Closed x2ss closed 1 week ago

x2ss commented 3 weeks ago

Hi!

Thank you for sharing this excellent work.

I'm interested in using the NuScenes driving dataset, but I can't locate any guides.

Could you please give me some advice?

Thank you and best regards!

jayLEE0301 commented 2 weeks ago

Sorry for the late reply.

You could find how we modified vq-bet for NuScenes driving task in the last page of Appendix (https://arxiv.org/pdf/2403.03181) and also, we downloaded and used pre-processed data from GPT-Driver (https://github.com/PointsCoder/GPT-Driver)

Thank you!

x2ss commented 2 weeks ago

Sorry for the late reply.

You could find how we modified vq-bet for NuScenes driving task in the last page of Appendix (https://arxiv.org/pdf/2403.03181) and also, we downloaded and used pre-processed data from GPT-Driver (https://github.com/PointsCoder/GPT-Driver)

Thank you!

Thank you for your response.

I wonder if there is any code related to the NuScenes Driving Dataset on this Repository?

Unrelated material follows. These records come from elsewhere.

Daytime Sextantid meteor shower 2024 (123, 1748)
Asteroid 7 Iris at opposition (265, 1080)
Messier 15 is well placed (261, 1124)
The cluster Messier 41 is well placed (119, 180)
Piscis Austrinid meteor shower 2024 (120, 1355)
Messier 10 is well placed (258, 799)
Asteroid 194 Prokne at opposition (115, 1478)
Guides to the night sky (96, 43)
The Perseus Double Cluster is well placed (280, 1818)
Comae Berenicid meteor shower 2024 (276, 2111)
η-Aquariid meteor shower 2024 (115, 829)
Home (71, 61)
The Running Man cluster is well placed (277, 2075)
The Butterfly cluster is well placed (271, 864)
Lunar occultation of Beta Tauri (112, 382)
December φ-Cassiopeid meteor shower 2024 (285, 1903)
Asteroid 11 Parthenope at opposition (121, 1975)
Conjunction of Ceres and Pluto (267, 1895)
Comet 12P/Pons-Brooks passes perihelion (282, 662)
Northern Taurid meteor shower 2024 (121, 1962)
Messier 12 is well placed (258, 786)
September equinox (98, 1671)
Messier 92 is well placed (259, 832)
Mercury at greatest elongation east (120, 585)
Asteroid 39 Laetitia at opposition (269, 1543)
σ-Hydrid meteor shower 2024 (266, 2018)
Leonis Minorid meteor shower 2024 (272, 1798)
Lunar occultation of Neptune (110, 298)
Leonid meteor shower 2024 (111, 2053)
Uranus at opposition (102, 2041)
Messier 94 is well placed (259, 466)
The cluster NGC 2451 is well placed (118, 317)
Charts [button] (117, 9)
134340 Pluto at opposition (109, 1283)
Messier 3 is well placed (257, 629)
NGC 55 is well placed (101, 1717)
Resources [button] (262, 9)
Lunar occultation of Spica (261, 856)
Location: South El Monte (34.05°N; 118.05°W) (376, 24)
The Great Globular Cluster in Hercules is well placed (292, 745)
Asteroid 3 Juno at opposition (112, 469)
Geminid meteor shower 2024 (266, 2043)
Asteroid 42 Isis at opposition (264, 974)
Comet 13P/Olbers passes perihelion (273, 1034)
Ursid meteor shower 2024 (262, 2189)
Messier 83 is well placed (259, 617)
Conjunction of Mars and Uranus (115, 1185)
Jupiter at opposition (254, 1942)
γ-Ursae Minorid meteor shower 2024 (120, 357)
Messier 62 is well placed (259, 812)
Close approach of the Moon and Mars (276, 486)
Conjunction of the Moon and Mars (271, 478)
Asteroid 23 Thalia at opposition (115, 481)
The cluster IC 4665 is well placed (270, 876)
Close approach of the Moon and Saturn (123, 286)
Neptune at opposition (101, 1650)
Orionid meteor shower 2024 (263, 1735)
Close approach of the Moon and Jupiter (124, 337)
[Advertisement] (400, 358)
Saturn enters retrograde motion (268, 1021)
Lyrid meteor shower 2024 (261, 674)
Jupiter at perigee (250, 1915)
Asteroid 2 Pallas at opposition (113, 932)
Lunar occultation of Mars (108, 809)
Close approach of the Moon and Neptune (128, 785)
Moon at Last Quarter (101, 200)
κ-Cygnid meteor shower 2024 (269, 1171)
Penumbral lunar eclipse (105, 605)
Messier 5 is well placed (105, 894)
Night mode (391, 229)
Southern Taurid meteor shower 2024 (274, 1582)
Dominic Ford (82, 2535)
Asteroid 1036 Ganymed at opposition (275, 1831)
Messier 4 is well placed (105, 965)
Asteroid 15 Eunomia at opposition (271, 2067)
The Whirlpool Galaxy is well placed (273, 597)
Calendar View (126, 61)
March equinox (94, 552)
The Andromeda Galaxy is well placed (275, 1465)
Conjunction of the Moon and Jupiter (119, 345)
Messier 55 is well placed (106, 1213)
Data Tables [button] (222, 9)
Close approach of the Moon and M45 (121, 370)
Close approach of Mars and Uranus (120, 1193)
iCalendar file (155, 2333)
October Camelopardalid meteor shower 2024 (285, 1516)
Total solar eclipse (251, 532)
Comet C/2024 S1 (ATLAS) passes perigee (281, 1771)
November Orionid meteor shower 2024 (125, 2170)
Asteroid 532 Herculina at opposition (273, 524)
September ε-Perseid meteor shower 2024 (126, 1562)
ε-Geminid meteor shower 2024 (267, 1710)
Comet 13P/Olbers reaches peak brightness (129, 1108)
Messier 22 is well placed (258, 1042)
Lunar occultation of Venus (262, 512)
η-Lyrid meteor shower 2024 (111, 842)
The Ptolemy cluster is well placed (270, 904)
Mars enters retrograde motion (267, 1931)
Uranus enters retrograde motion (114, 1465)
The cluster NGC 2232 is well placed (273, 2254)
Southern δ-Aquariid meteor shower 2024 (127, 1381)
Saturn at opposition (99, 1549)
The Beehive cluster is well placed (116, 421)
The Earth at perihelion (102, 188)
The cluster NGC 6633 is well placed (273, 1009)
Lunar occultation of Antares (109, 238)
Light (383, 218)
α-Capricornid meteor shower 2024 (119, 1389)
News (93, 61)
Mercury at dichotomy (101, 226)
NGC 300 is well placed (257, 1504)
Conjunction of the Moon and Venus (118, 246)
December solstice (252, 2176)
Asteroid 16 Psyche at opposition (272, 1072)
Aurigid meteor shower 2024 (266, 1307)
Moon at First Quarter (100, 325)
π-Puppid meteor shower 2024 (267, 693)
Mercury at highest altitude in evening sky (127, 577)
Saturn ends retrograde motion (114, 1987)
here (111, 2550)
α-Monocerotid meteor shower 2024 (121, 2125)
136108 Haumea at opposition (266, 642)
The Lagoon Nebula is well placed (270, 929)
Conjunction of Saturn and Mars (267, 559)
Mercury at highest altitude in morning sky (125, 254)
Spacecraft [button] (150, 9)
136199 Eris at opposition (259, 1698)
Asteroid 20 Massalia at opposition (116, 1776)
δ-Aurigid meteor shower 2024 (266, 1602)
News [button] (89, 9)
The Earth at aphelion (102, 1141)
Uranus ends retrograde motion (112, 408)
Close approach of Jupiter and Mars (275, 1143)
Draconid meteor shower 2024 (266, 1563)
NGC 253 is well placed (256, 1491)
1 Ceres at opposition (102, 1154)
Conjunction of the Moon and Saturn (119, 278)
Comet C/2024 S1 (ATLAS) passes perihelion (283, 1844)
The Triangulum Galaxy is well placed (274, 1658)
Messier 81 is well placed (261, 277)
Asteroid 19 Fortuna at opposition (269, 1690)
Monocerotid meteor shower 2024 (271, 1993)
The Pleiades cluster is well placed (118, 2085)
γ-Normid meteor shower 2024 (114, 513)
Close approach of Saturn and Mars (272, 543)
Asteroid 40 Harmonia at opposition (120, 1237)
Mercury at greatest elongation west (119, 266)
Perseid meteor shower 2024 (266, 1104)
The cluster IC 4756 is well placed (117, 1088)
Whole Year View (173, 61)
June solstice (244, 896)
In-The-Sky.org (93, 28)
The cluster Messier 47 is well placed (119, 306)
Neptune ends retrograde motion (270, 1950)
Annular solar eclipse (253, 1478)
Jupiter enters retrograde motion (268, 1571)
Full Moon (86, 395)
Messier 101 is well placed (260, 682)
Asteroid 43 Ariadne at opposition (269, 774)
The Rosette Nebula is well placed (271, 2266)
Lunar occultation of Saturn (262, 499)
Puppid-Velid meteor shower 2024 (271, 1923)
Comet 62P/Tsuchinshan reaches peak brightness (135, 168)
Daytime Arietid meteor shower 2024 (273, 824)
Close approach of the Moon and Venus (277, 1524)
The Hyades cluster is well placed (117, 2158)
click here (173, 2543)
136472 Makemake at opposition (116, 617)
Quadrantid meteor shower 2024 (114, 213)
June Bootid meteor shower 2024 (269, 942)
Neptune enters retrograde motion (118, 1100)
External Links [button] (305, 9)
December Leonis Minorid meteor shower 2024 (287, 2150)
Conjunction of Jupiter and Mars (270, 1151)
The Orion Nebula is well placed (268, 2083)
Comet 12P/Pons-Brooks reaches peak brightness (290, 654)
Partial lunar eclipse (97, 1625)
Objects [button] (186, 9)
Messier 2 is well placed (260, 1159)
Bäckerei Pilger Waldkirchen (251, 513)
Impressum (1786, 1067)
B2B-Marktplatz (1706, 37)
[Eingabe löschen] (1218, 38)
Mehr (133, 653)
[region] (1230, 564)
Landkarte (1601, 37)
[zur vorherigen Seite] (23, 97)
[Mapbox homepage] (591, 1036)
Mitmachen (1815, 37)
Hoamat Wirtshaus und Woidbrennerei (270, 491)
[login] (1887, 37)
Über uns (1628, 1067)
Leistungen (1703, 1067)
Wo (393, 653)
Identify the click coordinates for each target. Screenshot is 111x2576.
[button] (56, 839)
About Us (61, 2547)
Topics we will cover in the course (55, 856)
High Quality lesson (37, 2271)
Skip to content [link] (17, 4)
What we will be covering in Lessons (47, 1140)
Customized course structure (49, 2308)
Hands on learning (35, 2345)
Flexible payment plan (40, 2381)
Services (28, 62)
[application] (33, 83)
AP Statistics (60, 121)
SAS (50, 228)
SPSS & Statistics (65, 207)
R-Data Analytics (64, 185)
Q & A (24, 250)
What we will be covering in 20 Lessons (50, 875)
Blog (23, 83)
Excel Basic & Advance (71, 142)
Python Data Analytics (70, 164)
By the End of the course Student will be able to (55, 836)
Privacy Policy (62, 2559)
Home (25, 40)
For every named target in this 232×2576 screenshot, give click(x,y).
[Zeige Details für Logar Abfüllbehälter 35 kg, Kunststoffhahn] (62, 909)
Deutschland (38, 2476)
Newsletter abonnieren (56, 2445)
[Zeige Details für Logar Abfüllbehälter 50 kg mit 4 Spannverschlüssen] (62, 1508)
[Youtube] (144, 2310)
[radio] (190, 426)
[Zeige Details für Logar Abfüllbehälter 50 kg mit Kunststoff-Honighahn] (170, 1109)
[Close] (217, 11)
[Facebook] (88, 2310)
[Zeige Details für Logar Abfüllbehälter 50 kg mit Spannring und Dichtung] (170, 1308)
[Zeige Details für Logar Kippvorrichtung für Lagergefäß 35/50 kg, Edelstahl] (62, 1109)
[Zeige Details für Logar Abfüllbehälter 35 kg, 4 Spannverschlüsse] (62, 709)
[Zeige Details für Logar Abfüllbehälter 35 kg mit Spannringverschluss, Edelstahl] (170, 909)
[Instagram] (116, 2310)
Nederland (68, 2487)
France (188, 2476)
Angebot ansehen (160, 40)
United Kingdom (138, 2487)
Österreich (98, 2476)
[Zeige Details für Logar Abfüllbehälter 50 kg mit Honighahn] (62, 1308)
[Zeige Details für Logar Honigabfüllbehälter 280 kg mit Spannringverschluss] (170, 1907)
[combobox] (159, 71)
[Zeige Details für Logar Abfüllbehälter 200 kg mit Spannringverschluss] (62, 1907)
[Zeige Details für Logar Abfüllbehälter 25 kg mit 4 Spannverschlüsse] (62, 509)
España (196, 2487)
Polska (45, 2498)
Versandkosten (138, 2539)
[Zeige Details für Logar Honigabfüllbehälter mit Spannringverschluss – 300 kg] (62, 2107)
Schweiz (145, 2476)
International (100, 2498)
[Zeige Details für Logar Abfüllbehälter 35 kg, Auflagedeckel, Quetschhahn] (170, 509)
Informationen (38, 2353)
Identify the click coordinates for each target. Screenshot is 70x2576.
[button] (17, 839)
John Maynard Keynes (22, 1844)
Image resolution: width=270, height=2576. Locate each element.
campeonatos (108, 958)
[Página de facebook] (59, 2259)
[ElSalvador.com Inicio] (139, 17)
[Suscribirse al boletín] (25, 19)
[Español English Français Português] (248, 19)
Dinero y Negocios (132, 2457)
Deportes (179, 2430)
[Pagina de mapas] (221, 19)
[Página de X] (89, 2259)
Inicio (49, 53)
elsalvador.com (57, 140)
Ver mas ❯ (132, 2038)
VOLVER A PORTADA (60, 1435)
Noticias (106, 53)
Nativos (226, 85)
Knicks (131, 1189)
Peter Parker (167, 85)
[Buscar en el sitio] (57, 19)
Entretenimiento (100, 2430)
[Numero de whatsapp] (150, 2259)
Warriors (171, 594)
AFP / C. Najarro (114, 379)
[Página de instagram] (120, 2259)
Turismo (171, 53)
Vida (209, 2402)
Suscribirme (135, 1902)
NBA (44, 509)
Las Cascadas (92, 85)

Thank you and best regards!

jayLEE0301 commented 1 week ago

There's no some code for NuScenes Driving Dataset, but the only modification I did on GPT-Driver pre-processed data is reordering the objects in the order of distance from the agent, and extracting current pose / future traj / adding one-hot object class.

I modified gpt-driver/prompt_message.py, gpt-driver/create_data.py, and gpt-driver/create_data_uniad.py

Thank you Seungjae.

x2ss commented 1 week ago

There's no some code for NuScenes Driving Dataset, but the only modification I did on GPT-Driver pre-processed data is reordering the objects in the order of distance from the agent, and extracting current pose / future traj / adding one-hot object class.

I modified gpt-driver/prompt_message.py, gpt-driver/create_data.py, and gpt-driver/create_data_uniad.py

Thank you Seungjae.

Thanks for your kind replay, it helps a lot.